Word of the Week: ‘Anthropomorphize’

Anthropomorphize” is one of those words I like just because I learned it in first grade, and logophiles always have a special fondness for some of the first few standout words they learn. It means to attribute human qualities to something that is not human. From the Greek derivation, “anthro” means “human,” “morph” means “form,” and “-ize” makes a word a verb — hence, loosely, “put into human form.” When you call a dog your “fur baby,” as the internet has made into a cutesy slang trend, you’re anthropomorphizing the pup.
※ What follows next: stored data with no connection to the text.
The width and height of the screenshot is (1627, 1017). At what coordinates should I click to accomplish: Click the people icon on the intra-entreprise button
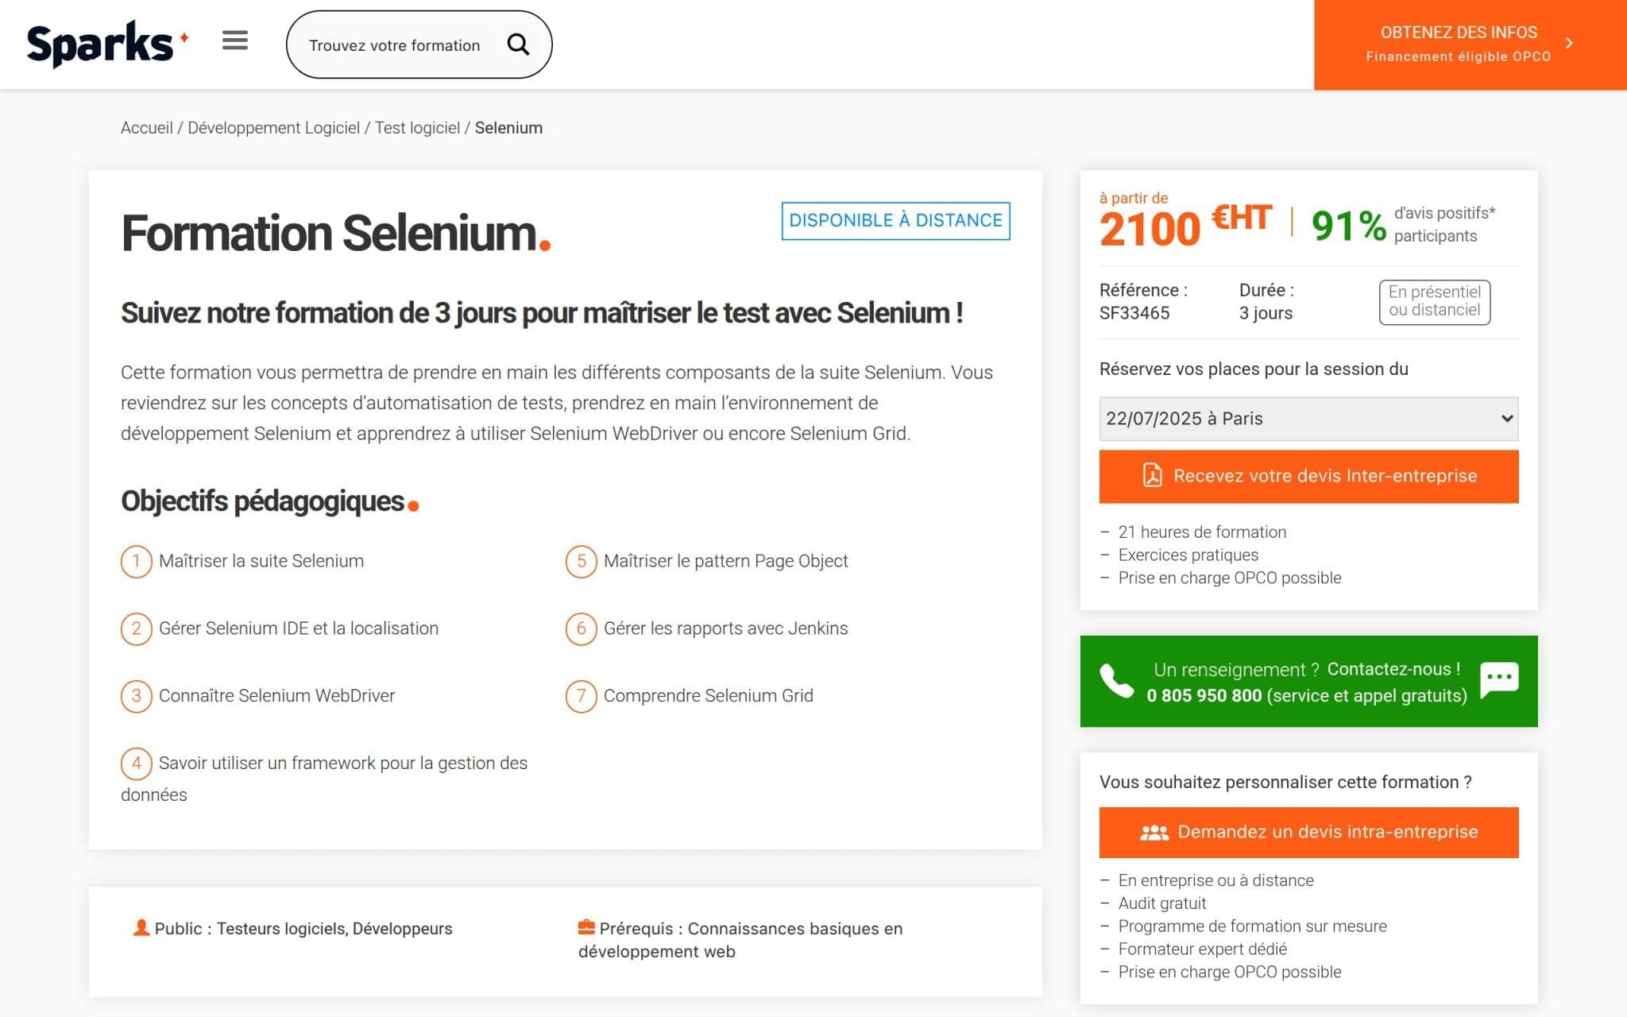[1154, 832]
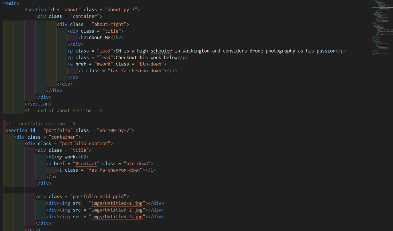This screenshot has height=231, width=393.
Task: Click the sticky scroll <main> line
Action: (11, 3)
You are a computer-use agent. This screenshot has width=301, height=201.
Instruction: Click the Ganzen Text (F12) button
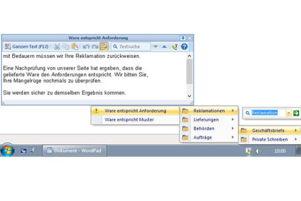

Similarly, anthropology is the study of human beings. All those “-ology” words for fields of study are using the Greek “logos,” for “word,” but here meaning the things that are true (whereas “doxa” refers to things that are just commonly held or apparently true — hence paradoxes, or two apparent truths, are contradictions that are hard to resolve).

This dip into etymology trivia is a preface to discussing why it is so baffling to find people applying the tools of anthropology to the study of animal life. It’s like gazing up at the stars using a jeweler’s loupe; you are using the wrong tools and can’t possibly expect to see anything of value, just a blurry mess. Nevertheless, the New York Times of Jan. 11 carried a long article in its science section about “Checking Privilege in the Animal Kingdom.” The piece is a write-up of a study that finds squirrels whose parents leave them a bigger stash of buried pinecones are better able to survive. It’s sort of trivial that this is true, in the sense that the opposite finding is the one that would be surprising to report. But it’s dressed up in anthropological language to make it seem like it’s interesting since it shoehorns in a hot buzzword: “Young, pine-cone-rich squirrels, the scientists say, are children of privilege. … Applying a human lens, they say, can help us understand the roots of inequality in animals.”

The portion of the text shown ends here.